Today, I will talk about the inaugural release from Foghouse Spirits. Let us start with the bottle. It is black, it is matte, and it is very sleek. I am generally not someone who cares about the bottle; it is all about the liquid for me, but Foghouse has done a great job selecting a design for theirs. As a bonus, the bottle was filled to the brim and caught me by surprise, making me spill a few drops upon pouring the first dram.

As you might have figured out from the title, this is a seven-year-old Balmenach. It was matured in an Octave cask, yielding only 71 bottles – and this is one of them. Unfortunately, when I post my two cents about this whisky, it’s sold out and long gone, although I might be persuaded to share a few drops if you ask nicely.

For some reason, the Foghouse took me by surprise. I don’t know what I expected, to be honest. I have little previous experience with Balmenach, but the nose is slightly floral, a little shy and soft. I do not usually pick up chocolate notes in whiskies, but I instantly find milk chocolate. I can also pick up pencil shavings, creamy vanilla – almost vanilla custard and fresh coconut. It has a relatively strong honey note, something familiar yet unfamiliar and slightly herbaceous. Celeriac, perhaps? I am also getting a light dusting of cinnamon, almonds and a clear citrusy note that I would characterise oddly precisely as blood orange. However, the most puzzling thing about the nose on this Balmenach is a note placing me beside a burnt-out fire, all while not being smoky in any shape or form. Maybe it is the soul of the fog house itself?

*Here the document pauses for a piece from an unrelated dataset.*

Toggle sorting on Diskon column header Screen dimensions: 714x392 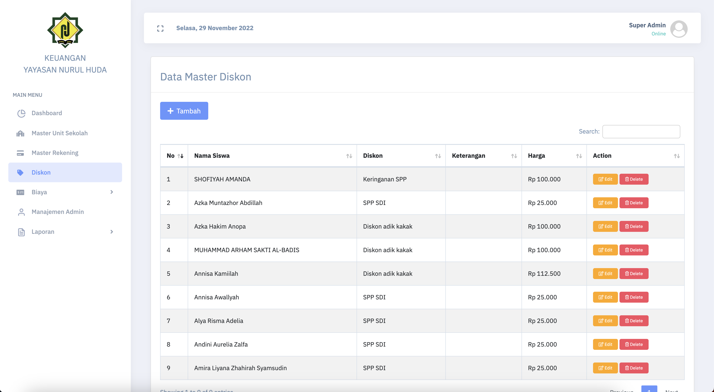click(x=438, y=156)
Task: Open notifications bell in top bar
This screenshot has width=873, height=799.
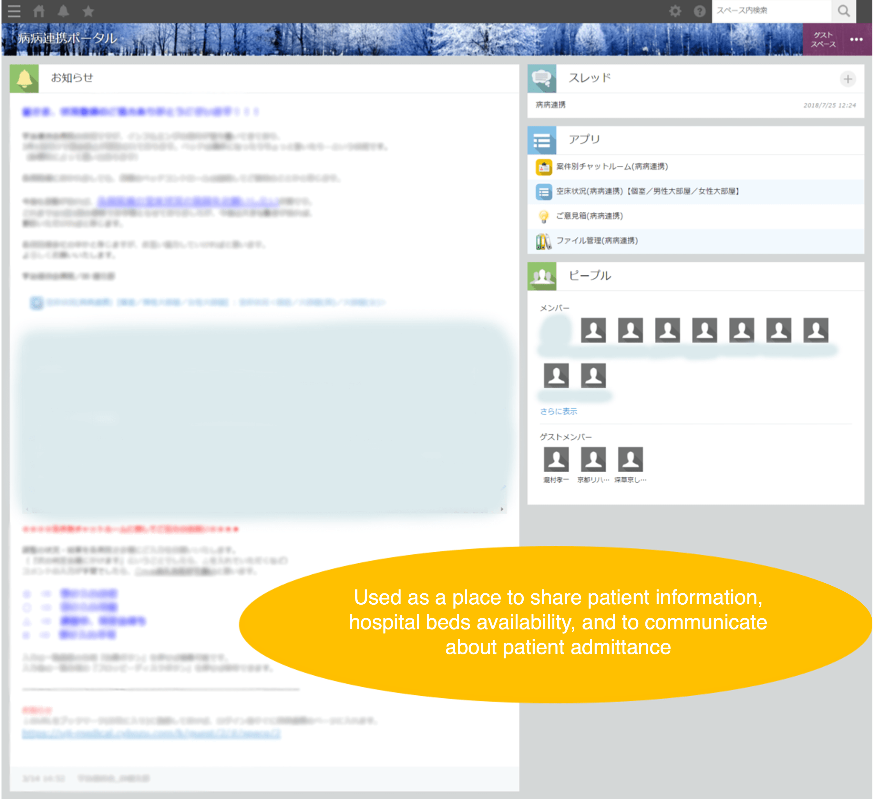Action: point(63,11)
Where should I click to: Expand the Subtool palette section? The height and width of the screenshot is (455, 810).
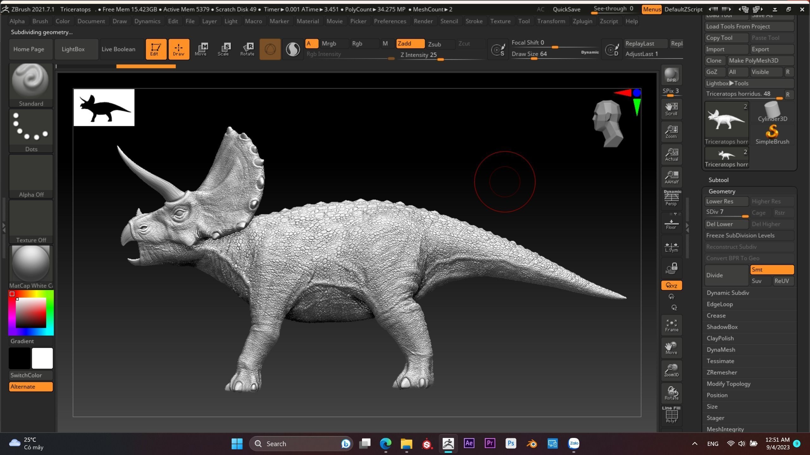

This Balmenach is viscous and deliciously oily on the palate, just like I prefer my whisky. I perceive it to be spicy, peppery, and possibly even gingery. It is one of those warming whiskies, hitting me in the back of the throat like eating chillies would. The oak adds a little extra spice, and the same kind of heavier citrus note follows through from the nose to the palate, leaving me with childhood memories of indulging in those rare blood oranges.

It has such a long and oily mouthfeel, mouth-coating and moreish. I am also getting some toasted coconut, and the citrus lingers on the tongue way into the finish, but the texture makes it stand out, in my opinion. It is so smooth and velvety, making it difficult to put down the glass to write this review. It paints a picture of an old, weathered cabin in the woods, combining the aroma of old wood with damp greenery, nuts and citrus, and all these elements make up a fine bottle of whisky.

Oloroso Octave
ABV: 56.8%
Country: Scotland

Foghouse Spirits was founded in 2021 by Mike Stuart, the leading man behind Inverurie Whisky Shop. If you are anything like me, you might not know what a “fog house” is. These were somewhere to relax and escape to, found throughout Scotland, and the fog house on the local landmark Bennachie was Mikes’s inspiration for the launch of Foghouse Spirits.


Tasting notes and opinions about this release are strictly my own.